The Massachusetts Appellate Tax Board issued a decision on July 24 that could have a significant impact on companies with affiliated intangible holding companies (or that had affiliated intangible holding companies in the past).
In Geoffrey, Inc., v. Commissioner of Revenue (ATB Docket No. C271816), the Appellate Tax Board held that a trademark holding company, with no physical presence in Massachusetts, had substantial nexus with Massachusetts and was subject to Massachusetts corporate excise tax for tax years going back to Feb. 1, 1996. The corporate excise tax for the taxpayer in the Geoffrey case was computed using a single-sales factor apportionment formula, with the location of the taxpayer's sales determined based on the location where the affiliated licensee used the trademark. We expect the Appellate Tax Board decision in Geoffrey to be appealed. Nonetheless, we expect the Massachusetts Department of Revenue (the “Department”) to begin relying on the Geoffrey decision immediately.
This could have significant impact for companies that have not resolved their intangible holding company exposure with Massachusetts – even companies that had previously assumed that the statute of limitations protected them from any Massachusetts exposure.
The Department now has clear authority to assert nexus with intangible holding companies for periods going back to 1996. (The Department first published guidance in which it took an economic nexus position with respect to an intangible holding company in July 1996. As a consequence, the Department is unlikely to assert nexus with holding companies for periods before 1996.)
Prior to the Geoffrey decision, the Department’s principal approach for attacking intangible holding company arrangements for years before 2002 was to disallow operating company deductions for royalty payments to holding companies under a “sham transaction” theory. For periods beginning in 2002, Massachusetts has had a statutory add-back provision in effect. This add-back provision generally prevents an operating company doing business in Massachusetts from claiming a deduction for royalties paid to an affiliated intangible holding company.
In light of the Geoffrey decision, the Department is likely to begin issuing assessments against intangible holding companies for periods before 2002. Companies that had previously determined that they were “in the clear” in Massachusetts for periods before 2002 because the statute of limitations for those periods was closed, will now need to revisit that determination. Companies in this situation should consider coming forward under a voluntary disclosure agreement to limit their exposure as a result of Geoffrey. For a company still facing an ongoing audit or appeal in which the Department has taken a “sham transaction” approach, the Geoffrey decision is an unwelcome development. The Geoffrey decision will likely cause the Department to take a much harder line in settling these types of appeals. This hard line is likely to become even harder once Geoffrey has exhausted its appeal rights. For companies in this situation, this may be an opportune time to reach out to the Department to negotiate a settlement that would minimize the liability.

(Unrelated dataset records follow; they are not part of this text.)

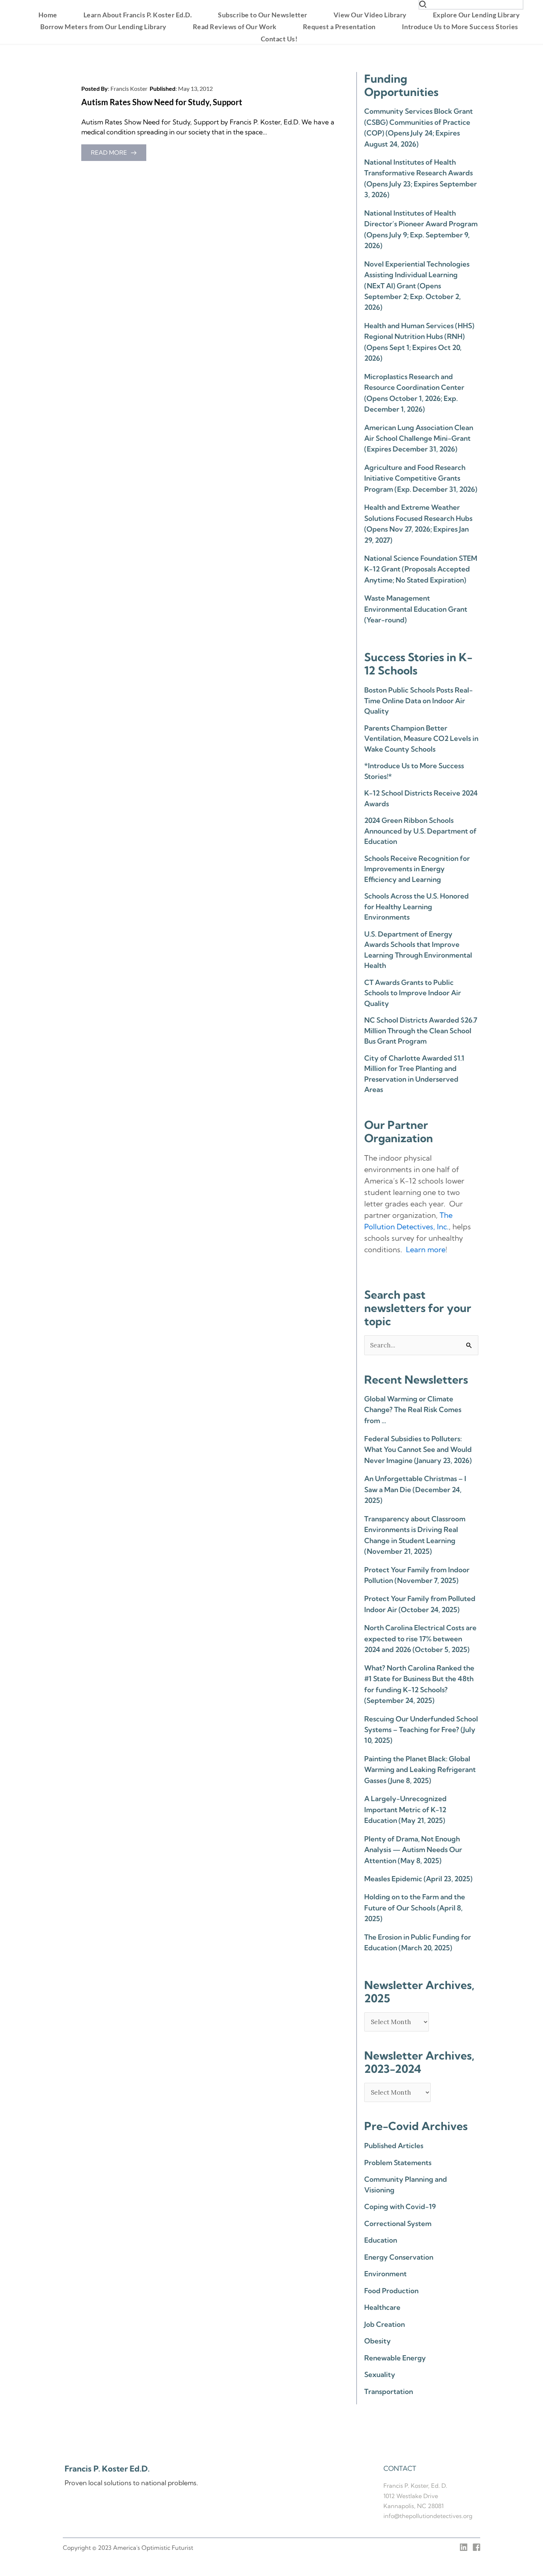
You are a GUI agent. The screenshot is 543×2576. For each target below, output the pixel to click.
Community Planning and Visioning (405, 2184)
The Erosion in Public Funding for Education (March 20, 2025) (417, 1942)
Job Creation (384, 2324)
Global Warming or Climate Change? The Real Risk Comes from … (412, 1409)
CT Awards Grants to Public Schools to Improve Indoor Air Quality (412, 993)
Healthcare (382, 2307)
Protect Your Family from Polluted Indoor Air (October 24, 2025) (419, 1604)
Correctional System (397, 2223)
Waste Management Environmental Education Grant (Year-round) (415, 609)
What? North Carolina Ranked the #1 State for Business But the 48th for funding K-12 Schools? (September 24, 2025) (419, 1684)
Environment (385, 2273)
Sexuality (379, 2374)
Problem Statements (397, 2162)
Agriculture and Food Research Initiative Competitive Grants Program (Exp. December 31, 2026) (420, 478)
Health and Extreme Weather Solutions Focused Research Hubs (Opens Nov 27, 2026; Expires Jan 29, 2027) (418, 523)
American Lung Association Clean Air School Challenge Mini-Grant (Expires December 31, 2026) (418, 438)
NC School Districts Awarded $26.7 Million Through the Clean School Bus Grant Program (420, 1030)
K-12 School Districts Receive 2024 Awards (421, 798)
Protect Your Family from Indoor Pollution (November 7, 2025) (416, 1575)
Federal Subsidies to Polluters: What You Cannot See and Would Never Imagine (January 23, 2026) (418, 1449)
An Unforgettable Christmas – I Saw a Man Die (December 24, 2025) (415, 1489)
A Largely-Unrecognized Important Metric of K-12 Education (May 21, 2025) (405, 1809)
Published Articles (393, 2145)
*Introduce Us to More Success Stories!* (414, 771)
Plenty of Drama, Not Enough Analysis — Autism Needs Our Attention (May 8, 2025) (413, 1849)
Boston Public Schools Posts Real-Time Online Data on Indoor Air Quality (418, 700)
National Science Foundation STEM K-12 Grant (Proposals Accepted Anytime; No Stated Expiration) (420, 569)
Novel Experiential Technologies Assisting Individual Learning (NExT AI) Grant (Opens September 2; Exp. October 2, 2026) (416, 286)
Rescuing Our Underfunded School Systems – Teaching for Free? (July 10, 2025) (421, 1729)
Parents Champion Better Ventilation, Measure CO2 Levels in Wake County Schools (421, 738)
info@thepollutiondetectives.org (427, 2516)
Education (380, 2240)
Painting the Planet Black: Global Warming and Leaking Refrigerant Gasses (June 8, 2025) (420, 1769)
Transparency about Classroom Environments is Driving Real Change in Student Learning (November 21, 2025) (414, 1535)
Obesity (377, 2340)
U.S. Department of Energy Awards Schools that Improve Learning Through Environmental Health (418, 950)
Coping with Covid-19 (400, 2206)
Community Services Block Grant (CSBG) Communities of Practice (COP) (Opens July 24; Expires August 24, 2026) (418, 127)
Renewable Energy (395, 2357)
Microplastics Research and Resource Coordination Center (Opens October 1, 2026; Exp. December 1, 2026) (414, 392)
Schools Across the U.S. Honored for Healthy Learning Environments (416, 906)
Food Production (391, 2290)
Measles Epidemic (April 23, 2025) (418, 1878)
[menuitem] (47, 15)
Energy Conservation (398, 2257)
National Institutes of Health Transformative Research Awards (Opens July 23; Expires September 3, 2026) (420, 178)
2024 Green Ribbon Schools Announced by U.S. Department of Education (420, 831)
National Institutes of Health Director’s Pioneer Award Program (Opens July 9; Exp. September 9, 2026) (421, 229)
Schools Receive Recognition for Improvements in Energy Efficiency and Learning (417, 869)
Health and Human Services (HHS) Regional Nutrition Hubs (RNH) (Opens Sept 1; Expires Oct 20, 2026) (419, 342)
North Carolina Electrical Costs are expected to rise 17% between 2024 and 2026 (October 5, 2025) (420, 1638)
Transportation (388, 2391)
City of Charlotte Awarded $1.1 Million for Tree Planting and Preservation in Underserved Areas (414, 1074)
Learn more (425, 1249)
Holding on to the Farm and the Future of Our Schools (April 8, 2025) (414, 1907)
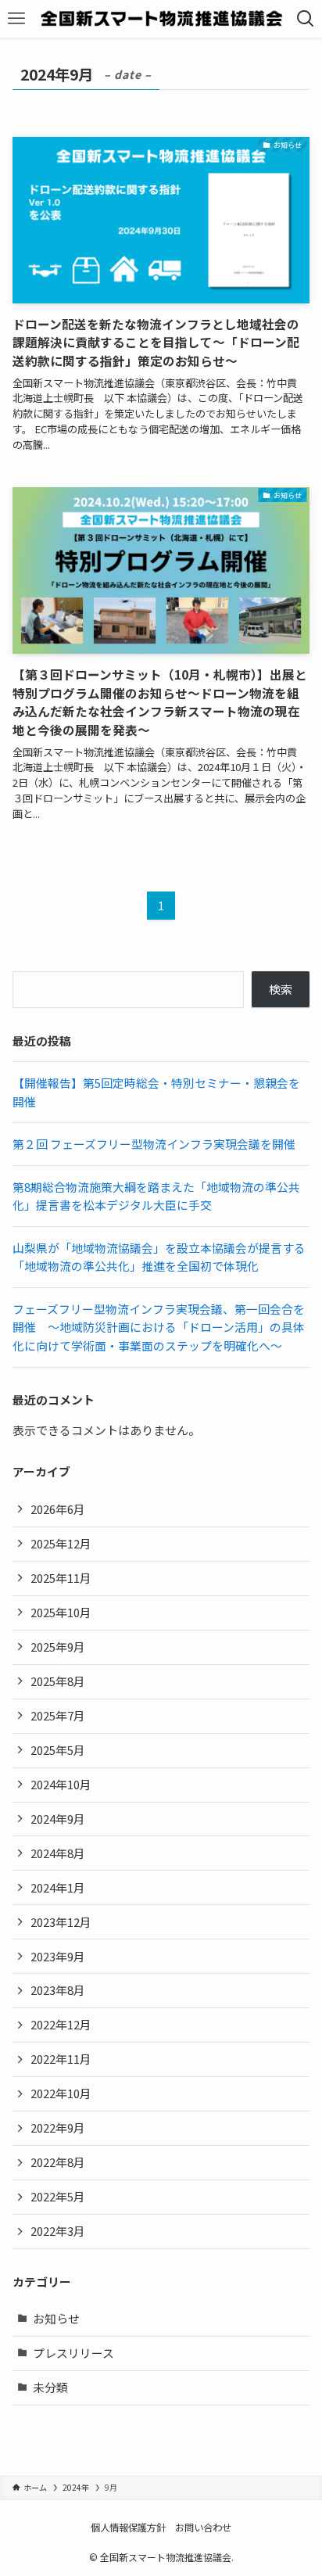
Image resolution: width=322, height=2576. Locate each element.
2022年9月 (57, 2127)
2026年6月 (57, 1509)
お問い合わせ (203, 2527)
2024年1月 (57, 1887)
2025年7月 (57, 1715)
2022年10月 (60, 2093)
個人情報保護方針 (128, 2527)
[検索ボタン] (306, 19)
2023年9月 (57, 1956)
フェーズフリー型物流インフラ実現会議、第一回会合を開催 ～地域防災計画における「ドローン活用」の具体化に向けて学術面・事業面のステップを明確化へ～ (159, 1327)
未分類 (50, 2387)
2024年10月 (60, 1784)
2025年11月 (60, 1578)
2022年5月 (57, 2196)
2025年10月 (60, 1612)
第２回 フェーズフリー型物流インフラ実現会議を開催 (154, 1144)
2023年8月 (57, 1990)
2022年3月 (57, 2231)
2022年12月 (60, 2024)
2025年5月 (57, 1750)
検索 (280, 989)
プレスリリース (73, 2353)
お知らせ (56, 2318)
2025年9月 (57, 1646)
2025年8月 (57, 1681)
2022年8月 (57, 2162)
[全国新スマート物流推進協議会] (160, 19)
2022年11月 (60, 2058)
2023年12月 (60, 1922)
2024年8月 (57, 1853)
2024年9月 (57, 1818)
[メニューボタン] (16, 19)
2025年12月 (60, 1543)
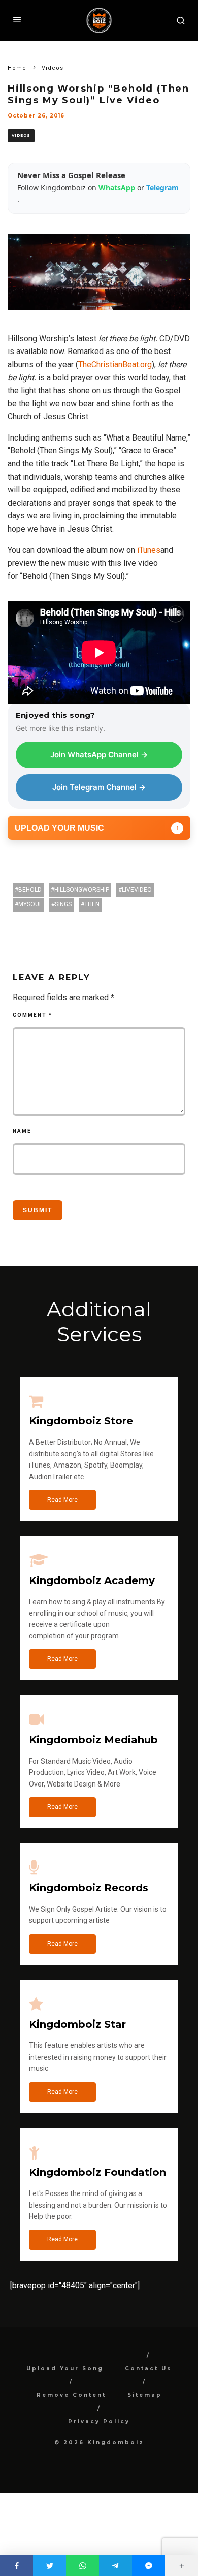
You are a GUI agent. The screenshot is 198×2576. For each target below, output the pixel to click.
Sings (63, 904)
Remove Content (71, 2395)
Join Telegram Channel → (99, 787)
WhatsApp (117, 187)
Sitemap (144, 2395)
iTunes (148, 550)
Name (22, 1131)
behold (30, 889)
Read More (62, 1499)
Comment (32, 1015)
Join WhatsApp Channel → (99, 754)
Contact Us (148, 2368)
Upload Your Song (65, 2368)
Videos (21, 135)
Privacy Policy (99, 2421)
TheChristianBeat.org (115, 364)
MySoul (30, 904)
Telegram (162, 187)
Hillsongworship (81, 889)
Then (92, 904)
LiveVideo (137, 889)
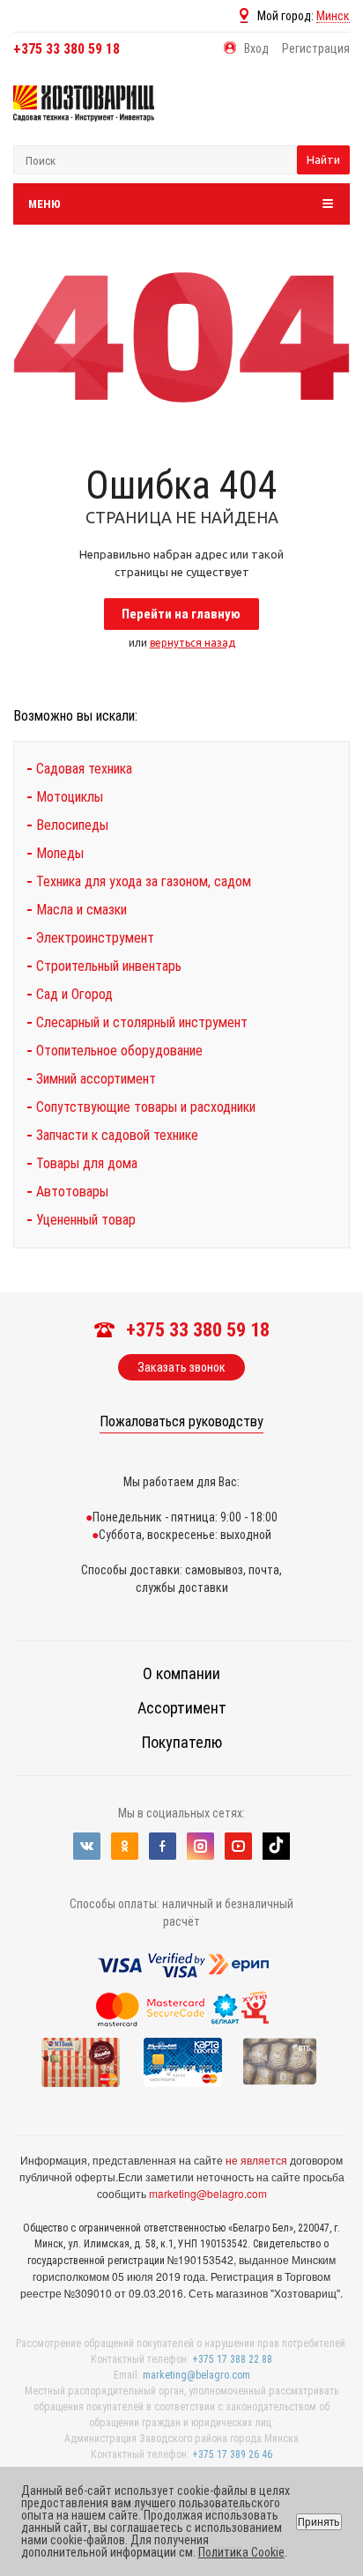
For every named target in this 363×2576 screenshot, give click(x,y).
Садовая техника (84, 768)
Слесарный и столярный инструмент (142, 1022)
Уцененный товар (86, 1219)
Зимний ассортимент (96, 1078)
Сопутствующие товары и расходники (146, 1107)
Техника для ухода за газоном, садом (143, 881)
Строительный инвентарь (109, 966)
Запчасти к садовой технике (117, 1135)
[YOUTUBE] (238, 1846)
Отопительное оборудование (119, 1050)
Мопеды (60, 853)
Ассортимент (181, 1708)
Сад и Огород (74, 994)
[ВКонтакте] (86, 1846)
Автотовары (72, 1191)
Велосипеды (72, 825)
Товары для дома (86, 1163)
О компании (181, 1673)
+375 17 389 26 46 (232, 2454)
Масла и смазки (81, 909)
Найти (323, 159)
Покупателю (182, 1742)
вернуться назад (192, 642)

Some key points regarding how the Department’s policies will be affected by the Geoffrey decision have not yet been resolved. For instance:
For years beginning with 2002, it is unclear whether the Department intends to assert nexus over an intangible holding company in a situation where the operating company paying royalties to the holding company has complied with the statutory add-back. (If the Department intends to take such an approach, taxpayers will need to file amended returns as soon as possible to minimize the risk of being “whipsawed.”)
For years before 2002, it is unclear whether the Department intends to assert nexus against an intangible holding company in a situation where the Department has already entered into a negotiated settlement with the operating company, regarding the operating company’s “sham transaction” exposure.
It is unclear whether the Department intends to use the Geoffrey precedent to assert nexus against corporations other than intangible holding companies.
We are in the process of gathering additional information from the Department on these and other issues, and we expect to issue additional updates as more information on the Department’s reaction to the Geoffrey decision becomes available.
Of course, the Geoffrey decision could have an accounting, as well as an income tax, impact. Companies doing business in Massachusetts that had an affiliated intangible holding company may need to work with their outside advisors to determine the impact that the Geoffrey decision will have on their GAAP provision for Massachusetts corporate excise taxes, in light of FIN 48.